Tüm sorun, İran’daki Kürt özgürlük hareketinin İran’ın özgünlüğünü doğru okumasına, çağdaş demokratik kriterleri sağlam özümsemesine ve var olan olumlu yanları esas alarak daha mütevazı adımlarla ilerletmesine bağlı bulunmaktadır. İlkel milliyetçi dar otonomici yaklaşımlara ve dış oyunlara karşı durmayı bilmenin, İran yönetimince daha anlayışlılık kazanacağı açıktır. Var olan diyalogu daha da geliştirmek, Kürtlerin yakın kültürel bağlarını hissettirmek, geleneksel kardeşliğin güncel anlamını doğru vermek, çözüme daha çok katkıda bulunacaktır. İlkel milliyetçi otonomici dönem yerine, İslam’ın demokratikleşmesi ve çağdaş demokrasi sentezine dayalı yeni dönem çözümde başarı şansına sahiptir. İran Kürdistan’ı özgürlük hareketi bu çerçevede kendini yenileyebilir, uygun ve etkili bir güç olarak örgütlenip mevzilenebilirse, yeni bir dönemin başlatıcısı olabilir.

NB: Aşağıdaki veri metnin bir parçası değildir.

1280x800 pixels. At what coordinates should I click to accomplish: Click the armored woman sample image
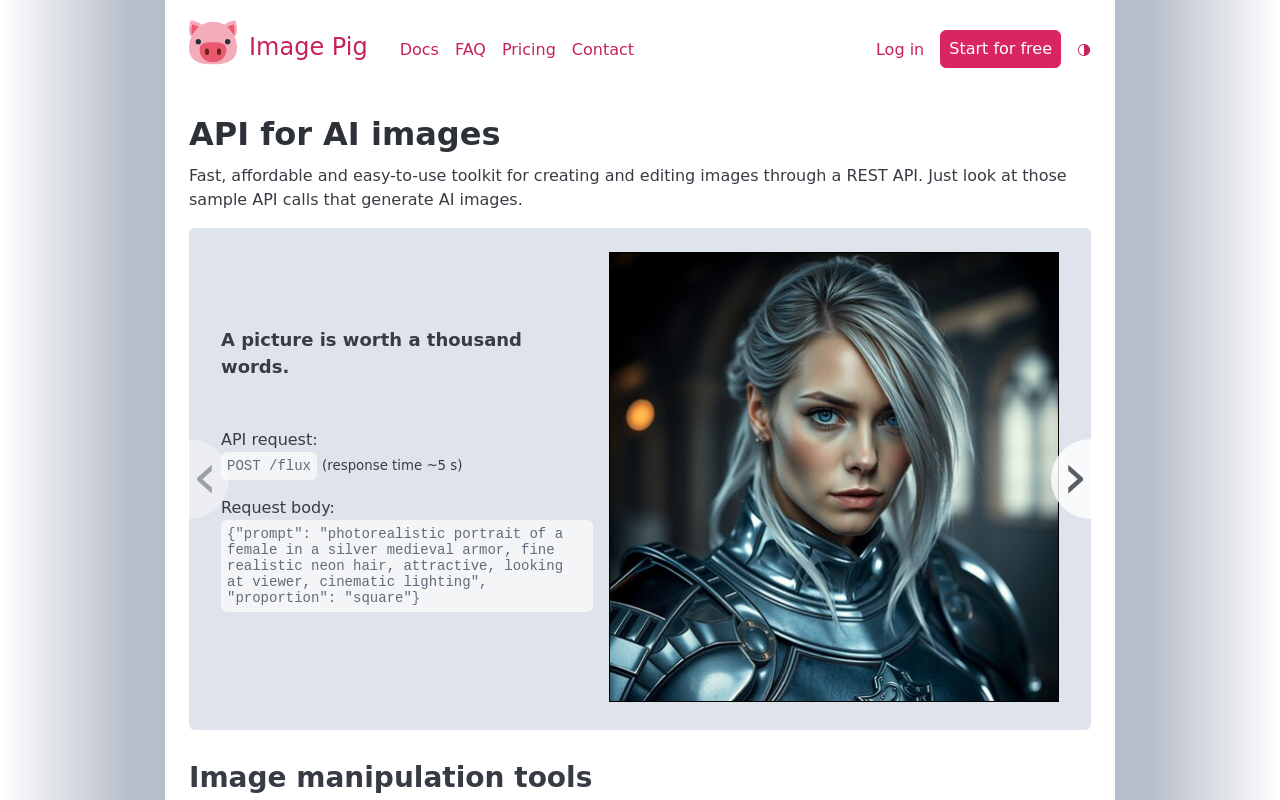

Diğer parçalardaki Kürt hareketlerinin deneyiminden de dersler çıkararak, özellikle PKK deneyiminden ve mevcut meşru savunma düzeninden yararlanarak, kendi yeni döneminin iddialı bir temsilcisi haline gelebilir. İran genelindeki demokratik İslami hamleye kendi somutunda vereceği yanıt ve katkıyla daha da ilerlemesine yol açabilir. Tabii mevcut zemin engeller ve tuzaklarla dolu olduğu için, çalışma anlayışında, örgüt ve eylem çizgisinde son derece duyarlı ve gerçekçi hareket etme ihmal edilemez. Aksi halde tarihte çokça görülen komplolarla her an darbe yemek mümkündür. Özellikle gençlik ve kadın hareketini de bu çerçevede doğru değerlendirip biçimlendirmek, başarı için önemli olanaklar sunacaktır. Kadın ve gençlik hareketinin doğru ideolojik ve pratik biçimlenmesi büyük bir anlama sahiptir. Diğer parça hareketleriyle de dengeli, karşılıklı gelişmeye fırsat veren, kendi içinde boğulmayan, ama mültecileşmeyen bir konumda bulunmak da önemlidir. Aslında burada Türkiye tarzı demokratik çözümün İslamcası yaşanacaktır.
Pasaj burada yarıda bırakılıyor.